Worse performance using model.eval() and dropout layers for regression task

I am training a model to predict eigenfrequencies and quality factors for a membrane resonator, given certain design parameters. The architecture is a deep neural network with multiple layers interspersed with dropout layers. Batch normalisation is not used.

The problem occurs when I load a trained model and set model.eval(). This causes the performance to drop significantly. From roughly 0.1 percent error on the training set to 20-30 percent on the test set. If I refrain from setting model.eval(), the performance on the test set is comparable to the performance on the training set.

I have experimented a bit, and it seems to have something to do with how the layers are normalised during dropout. If I shift the p-value of the dropout layer just a tiny bit for the trained model (without setting model.eval()), the increase in error is small. If I turn it all the way to zero the error is similar to when I set model.eval(), roughly 20-30 percent.

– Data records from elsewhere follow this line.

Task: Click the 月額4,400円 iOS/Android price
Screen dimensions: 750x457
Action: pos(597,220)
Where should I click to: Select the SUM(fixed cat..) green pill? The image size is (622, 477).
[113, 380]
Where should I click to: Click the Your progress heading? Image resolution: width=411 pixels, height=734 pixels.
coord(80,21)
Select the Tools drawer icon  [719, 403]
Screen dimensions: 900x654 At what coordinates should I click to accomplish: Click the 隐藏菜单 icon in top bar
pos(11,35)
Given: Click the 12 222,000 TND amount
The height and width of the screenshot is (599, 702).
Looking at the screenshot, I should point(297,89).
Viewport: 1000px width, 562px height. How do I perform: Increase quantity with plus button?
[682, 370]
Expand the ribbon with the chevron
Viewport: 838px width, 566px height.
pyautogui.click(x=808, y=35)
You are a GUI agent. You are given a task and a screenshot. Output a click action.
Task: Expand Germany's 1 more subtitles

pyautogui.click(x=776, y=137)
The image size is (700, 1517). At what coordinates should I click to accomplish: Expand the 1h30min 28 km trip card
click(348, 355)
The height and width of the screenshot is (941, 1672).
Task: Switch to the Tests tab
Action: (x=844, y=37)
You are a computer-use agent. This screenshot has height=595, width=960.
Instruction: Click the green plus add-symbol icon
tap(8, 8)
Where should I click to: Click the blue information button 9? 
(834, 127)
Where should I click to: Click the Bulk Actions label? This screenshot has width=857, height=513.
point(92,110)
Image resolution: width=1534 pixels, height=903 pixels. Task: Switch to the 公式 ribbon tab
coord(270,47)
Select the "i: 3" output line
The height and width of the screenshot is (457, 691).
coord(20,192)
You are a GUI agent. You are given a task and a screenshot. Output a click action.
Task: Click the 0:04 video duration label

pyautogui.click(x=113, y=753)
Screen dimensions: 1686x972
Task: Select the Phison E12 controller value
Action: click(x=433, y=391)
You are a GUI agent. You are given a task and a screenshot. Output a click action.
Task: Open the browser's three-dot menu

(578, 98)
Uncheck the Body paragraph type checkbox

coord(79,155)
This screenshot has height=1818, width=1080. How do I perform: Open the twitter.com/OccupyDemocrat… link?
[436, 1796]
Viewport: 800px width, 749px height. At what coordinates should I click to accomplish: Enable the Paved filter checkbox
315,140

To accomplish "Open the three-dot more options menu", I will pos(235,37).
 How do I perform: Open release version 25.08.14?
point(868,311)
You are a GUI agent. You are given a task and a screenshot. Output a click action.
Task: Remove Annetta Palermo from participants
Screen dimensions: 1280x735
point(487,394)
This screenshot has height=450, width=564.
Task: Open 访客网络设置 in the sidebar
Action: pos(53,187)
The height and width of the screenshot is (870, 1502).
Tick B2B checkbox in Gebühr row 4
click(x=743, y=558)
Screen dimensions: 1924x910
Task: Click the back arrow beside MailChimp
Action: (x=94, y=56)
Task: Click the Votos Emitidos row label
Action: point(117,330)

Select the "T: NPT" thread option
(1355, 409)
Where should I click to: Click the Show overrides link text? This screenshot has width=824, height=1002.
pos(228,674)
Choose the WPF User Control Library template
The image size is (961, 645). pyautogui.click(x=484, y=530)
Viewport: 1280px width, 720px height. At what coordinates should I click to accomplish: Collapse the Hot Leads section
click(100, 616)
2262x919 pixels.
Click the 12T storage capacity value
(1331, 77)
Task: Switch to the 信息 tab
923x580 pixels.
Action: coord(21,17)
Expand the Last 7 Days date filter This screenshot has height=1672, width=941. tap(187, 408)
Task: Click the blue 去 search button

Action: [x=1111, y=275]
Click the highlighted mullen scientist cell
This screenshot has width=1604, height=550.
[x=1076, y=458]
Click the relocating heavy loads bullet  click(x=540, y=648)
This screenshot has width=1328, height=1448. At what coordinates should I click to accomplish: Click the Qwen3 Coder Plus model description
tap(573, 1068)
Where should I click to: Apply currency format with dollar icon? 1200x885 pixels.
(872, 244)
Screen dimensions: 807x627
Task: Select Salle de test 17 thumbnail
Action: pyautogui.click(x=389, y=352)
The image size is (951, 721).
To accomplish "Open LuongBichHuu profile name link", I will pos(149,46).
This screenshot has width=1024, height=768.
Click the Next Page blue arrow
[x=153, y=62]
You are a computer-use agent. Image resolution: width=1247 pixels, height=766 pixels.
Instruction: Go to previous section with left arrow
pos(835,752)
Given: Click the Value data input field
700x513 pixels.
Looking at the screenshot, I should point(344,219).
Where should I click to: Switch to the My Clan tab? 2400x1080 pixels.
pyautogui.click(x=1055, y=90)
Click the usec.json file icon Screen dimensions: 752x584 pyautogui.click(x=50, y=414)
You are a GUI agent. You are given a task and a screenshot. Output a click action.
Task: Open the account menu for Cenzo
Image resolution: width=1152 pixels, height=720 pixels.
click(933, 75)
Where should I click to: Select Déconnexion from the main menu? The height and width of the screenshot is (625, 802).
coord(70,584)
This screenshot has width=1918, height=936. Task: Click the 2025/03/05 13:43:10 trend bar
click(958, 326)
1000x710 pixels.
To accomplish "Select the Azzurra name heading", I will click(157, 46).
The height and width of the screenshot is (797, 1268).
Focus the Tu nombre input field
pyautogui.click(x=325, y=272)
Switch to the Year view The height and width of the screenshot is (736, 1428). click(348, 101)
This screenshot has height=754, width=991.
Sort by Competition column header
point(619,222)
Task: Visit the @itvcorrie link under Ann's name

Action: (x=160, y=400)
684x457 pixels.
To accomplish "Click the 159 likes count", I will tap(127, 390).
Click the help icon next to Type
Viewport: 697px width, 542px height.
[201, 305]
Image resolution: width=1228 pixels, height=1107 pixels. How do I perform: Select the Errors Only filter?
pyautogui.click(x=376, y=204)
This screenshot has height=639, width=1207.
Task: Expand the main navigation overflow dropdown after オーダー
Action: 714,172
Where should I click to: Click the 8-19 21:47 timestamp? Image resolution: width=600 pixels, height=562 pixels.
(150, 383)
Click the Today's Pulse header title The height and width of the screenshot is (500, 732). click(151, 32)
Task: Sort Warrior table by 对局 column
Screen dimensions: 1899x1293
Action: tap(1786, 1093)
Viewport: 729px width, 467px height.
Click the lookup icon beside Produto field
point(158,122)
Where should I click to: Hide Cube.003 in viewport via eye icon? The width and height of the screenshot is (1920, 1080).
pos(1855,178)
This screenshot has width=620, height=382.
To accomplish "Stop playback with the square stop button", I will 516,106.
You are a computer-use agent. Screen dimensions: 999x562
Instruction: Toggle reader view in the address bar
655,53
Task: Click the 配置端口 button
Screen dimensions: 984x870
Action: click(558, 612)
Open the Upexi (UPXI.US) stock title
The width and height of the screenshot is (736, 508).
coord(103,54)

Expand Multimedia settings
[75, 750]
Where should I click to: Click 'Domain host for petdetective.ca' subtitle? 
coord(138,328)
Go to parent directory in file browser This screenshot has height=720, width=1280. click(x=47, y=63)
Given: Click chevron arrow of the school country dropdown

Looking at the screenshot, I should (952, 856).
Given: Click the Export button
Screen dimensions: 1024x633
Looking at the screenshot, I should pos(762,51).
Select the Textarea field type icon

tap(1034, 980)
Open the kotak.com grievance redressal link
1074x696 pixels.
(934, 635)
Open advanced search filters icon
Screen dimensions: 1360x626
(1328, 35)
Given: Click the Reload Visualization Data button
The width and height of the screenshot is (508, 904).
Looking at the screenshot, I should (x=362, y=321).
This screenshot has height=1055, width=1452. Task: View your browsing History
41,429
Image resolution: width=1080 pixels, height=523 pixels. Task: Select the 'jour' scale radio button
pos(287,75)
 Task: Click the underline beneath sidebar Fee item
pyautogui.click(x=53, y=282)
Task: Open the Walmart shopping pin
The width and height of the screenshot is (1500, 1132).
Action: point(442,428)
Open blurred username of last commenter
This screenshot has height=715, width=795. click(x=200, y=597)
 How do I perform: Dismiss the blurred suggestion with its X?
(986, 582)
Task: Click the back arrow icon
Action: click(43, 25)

Anyone have an idea of how to force the model to normalise properly when using model.eval()? Since my metrics are good without setting model.eval() the model is clearly well-trained. Is it even an acceptable strategy to predict without first setting model.eval()?

At this stage, the dropout layers are not cruicial, but my data is continuously generated and at some stage I suspect dropouts layers may actually be beneficial or even necessary in order to succeed.

Thanks in advance